[SELECTED EXCERPT]:
For some 200 years the medieval Tarnovgrad, also known as Tsarevgrad Tarnov (i.e. the Tsar’s City), together with its fortresses Tsarevets, Trapesitsa, and Momina Krepost (“Maiden’s Fortress"), also known as Devingrad (“Virgins’ Town"), rivaled Constantinople as the most important city in this part of Europe, with some of the most glorious and famous Bulgarian Tsars – Tsar Asen (r. 1190-1195), Tsar Petar (r. 1185-1197), Tsar Kaloyan (r. 1197-1207), Tsar Ivan Asen II (r. 1218-1241), Tsar Konstantin Asen Tih (r. 1257-1277), Tsar Ivaylo (r. 1277-1280), Tsar Todor (Theodore) Svetoslav (r. 1300-1322), Tsar Ivan Alexander (r. 1331-1371), and Tsar Ivan Shishman (r. 1371-1395) – ruling their empire from Tsarevets.

Tsarevets and the rest of Tarnovgrad had a tragic fate, however, after in 1393 AD, after a three-month siege, it became the first European capital to fall prey to the invading Ottoman Turks. This was somewhat of a logical outcome after the de facto feudal disintegration of the Second Bulgarian Empire in the second half of the 14th century. After Bulgarian Tsar Ivan Alexander (r. 1331-1371 AD) lost his two eldest sons – Ivan in 1349 AD and Mihail in 1355 AD – in battles with the Ottoman Turks, he failed to prevent a number of Bulgarian feudal lords from seceding, and on top of that divided the remainder of the Bulgarian Tsardom between his two surviving sons. His third son Ivan Sratsimir (r. 1371-1396) received the smaller so called Vidin Tsardom, with the Danube city of Bdin (Vidin) as its capital, and his fourth son Ivan Shishman (r. 1371-1395) received the rest, the so called Tarnovo Tsardom, with the capital proper of Tarnovgrad (today’s Veliko Tarnovo). Just two decades later all Bulgarian lands, disunited and even warring among themselves, fell prey to the invading Ottoman Turks, ushering Bulgaria into five centuries of Ottoman Yoke (1396-1878/1912), and signifying a practically irreversible loss of its former great power status.

As the last ruler of Tarnovgrad, Tsar Ivan Shishman was not in the capital at the time it was besieged by the forces of Ottoman Sultan Bayezid I (r. 1389-1402 AD), its defense was led by the legendary Bulgarian Patriarch St. Euthymius (Evtimiy) of Tarnovo (ca. 1325-ca. 1402-1404 AD), the founder of the Tarnovo Literary School. After they conquered the Bulgarian capital on July 17, 1393, the Ottoman Turks slaughtered its population – an especially dramatic scene was the beheading of 110 captured Bulgarian aristocrats, and razed to the ground the Bulgarian imperial palace and the churches and monasteries of the Bulgarian Patriarchate. Tsarevets and Veliko Tarnovo were liberated from the Turks in the summer of 1877 in the Russian-Turkish War of 1877-1878 that restored the Bulgarian state.

The archaeological restoration of the Tsarevets Hill Fortress began in 1930 and was completed in 1981, the year that was celebrated, now somewhat questionably, as the 1300th anniversary since the founding of the Bulgarian state. Tourists visiting Tsarevets can view the so called “Sound and Light" audiovisual show, an attraction using lasers and music to tell the story of the medieval Bulgarian Empire as well as Bulgaria’s fight for freedom against the Ottoman Empire, and the story of Bulgaria’s National Liberation. It was first launched in 1985 for the 800th anniversary since the Uprising of Asen and Petar. The Tsarevets Fortress was granted a protected status by the Bulgarian government for the first time in 1927, and in 1964 it was declared a “monument of culture of national importance".

[Excerpts from a dataset]
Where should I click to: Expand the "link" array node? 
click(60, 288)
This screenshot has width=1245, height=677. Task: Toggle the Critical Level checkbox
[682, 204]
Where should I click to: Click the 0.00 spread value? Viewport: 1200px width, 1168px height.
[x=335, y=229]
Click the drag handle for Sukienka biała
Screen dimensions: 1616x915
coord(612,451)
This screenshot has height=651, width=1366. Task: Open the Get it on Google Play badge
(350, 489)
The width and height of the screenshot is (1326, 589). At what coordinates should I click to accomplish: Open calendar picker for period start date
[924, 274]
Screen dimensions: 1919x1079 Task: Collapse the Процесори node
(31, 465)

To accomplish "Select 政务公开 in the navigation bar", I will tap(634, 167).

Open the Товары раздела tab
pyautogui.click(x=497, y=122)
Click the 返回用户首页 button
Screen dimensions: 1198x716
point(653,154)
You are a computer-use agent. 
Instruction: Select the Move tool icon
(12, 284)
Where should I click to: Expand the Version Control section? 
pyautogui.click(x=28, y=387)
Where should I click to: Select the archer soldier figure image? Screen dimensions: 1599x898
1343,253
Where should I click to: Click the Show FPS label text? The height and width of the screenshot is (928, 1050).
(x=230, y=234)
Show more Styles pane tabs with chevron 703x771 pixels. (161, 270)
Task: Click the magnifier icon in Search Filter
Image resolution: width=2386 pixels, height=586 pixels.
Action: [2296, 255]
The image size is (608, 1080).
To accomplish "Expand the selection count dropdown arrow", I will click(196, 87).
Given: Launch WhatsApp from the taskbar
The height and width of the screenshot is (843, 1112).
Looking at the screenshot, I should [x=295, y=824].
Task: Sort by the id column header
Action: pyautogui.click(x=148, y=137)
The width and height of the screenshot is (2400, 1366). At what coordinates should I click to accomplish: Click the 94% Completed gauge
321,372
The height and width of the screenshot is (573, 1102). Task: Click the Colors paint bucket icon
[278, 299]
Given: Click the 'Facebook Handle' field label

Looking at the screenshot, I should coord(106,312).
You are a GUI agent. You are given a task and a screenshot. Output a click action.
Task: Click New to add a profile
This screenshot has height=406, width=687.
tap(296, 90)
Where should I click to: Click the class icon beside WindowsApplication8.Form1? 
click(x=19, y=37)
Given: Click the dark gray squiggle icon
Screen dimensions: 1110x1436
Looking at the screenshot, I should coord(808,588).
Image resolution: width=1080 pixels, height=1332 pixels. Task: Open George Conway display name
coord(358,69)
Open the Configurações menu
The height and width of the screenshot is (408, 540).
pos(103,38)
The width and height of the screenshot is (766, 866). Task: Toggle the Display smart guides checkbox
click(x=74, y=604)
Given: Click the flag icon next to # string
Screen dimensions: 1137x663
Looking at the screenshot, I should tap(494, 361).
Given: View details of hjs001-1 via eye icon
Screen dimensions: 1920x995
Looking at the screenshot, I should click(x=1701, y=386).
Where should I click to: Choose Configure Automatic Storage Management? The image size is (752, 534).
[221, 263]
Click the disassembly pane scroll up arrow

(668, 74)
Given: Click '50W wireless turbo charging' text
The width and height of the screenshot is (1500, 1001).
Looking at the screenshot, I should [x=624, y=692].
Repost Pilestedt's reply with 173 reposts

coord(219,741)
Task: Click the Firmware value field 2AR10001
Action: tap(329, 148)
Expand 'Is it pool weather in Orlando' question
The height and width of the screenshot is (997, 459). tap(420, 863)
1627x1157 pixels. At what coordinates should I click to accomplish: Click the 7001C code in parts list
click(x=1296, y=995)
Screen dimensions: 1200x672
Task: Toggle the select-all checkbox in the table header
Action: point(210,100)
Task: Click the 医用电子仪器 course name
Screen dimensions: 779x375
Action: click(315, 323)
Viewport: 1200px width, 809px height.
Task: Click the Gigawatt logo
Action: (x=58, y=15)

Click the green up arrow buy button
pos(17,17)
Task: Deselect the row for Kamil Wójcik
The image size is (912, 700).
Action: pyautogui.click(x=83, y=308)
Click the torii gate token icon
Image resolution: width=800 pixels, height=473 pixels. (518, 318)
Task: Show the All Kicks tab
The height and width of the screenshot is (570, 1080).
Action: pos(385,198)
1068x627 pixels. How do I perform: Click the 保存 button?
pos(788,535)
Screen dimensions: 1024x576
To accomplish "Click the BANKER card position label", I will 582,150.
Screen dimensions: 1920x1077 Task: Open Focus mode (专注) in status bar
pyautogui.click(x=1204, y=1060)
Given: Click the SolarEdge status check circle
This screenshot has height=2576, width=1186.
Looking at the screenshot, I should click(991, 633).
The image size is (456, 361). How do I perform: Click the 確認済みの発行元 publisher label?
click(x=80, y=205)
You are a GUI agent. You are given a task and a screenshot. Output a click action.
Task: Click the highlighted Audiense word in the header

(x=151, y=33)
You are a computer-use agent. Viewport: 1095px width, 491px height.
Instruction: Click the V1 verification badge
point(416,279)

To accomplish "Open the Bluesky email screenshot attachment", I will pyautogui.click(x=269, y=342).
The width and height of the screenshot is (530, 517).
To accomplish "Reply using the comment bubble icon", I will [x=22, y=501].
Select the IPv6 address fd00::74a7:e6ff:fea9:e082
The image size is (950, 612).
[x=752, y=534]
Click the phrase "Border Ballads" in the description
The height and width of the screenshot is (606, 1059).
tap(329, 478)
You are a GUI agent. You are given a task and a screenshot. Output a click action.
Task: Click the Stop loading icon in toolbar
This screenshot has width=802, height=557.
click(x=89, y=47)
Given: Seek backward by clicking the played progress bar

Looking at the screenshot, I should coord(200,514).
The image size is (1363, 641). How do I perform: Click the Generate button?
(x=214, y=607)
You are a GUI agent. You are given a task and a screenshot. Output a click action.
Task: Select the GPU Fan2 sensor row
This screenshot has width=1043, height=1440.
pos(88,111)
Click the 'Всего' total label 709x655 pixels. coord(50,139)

[PROBLEM DESCRIPTION]:
Answer these questions from the text on Tsarevets:
(a) In what year did the archaeological restoration of the Tsarevets Hill Fortress begin?
(b) Who led the defense of Tarnovgrad during the siege by Sultan Bayezid I?
(c) Which city was the capital of the Vidin Tsardom?

[WRITTEN RESPONSE]:
(a) 1930
(b) Patriarch St. Euthymius (Evtimiy) of Tarnovo
(c) Bdin (Vidin)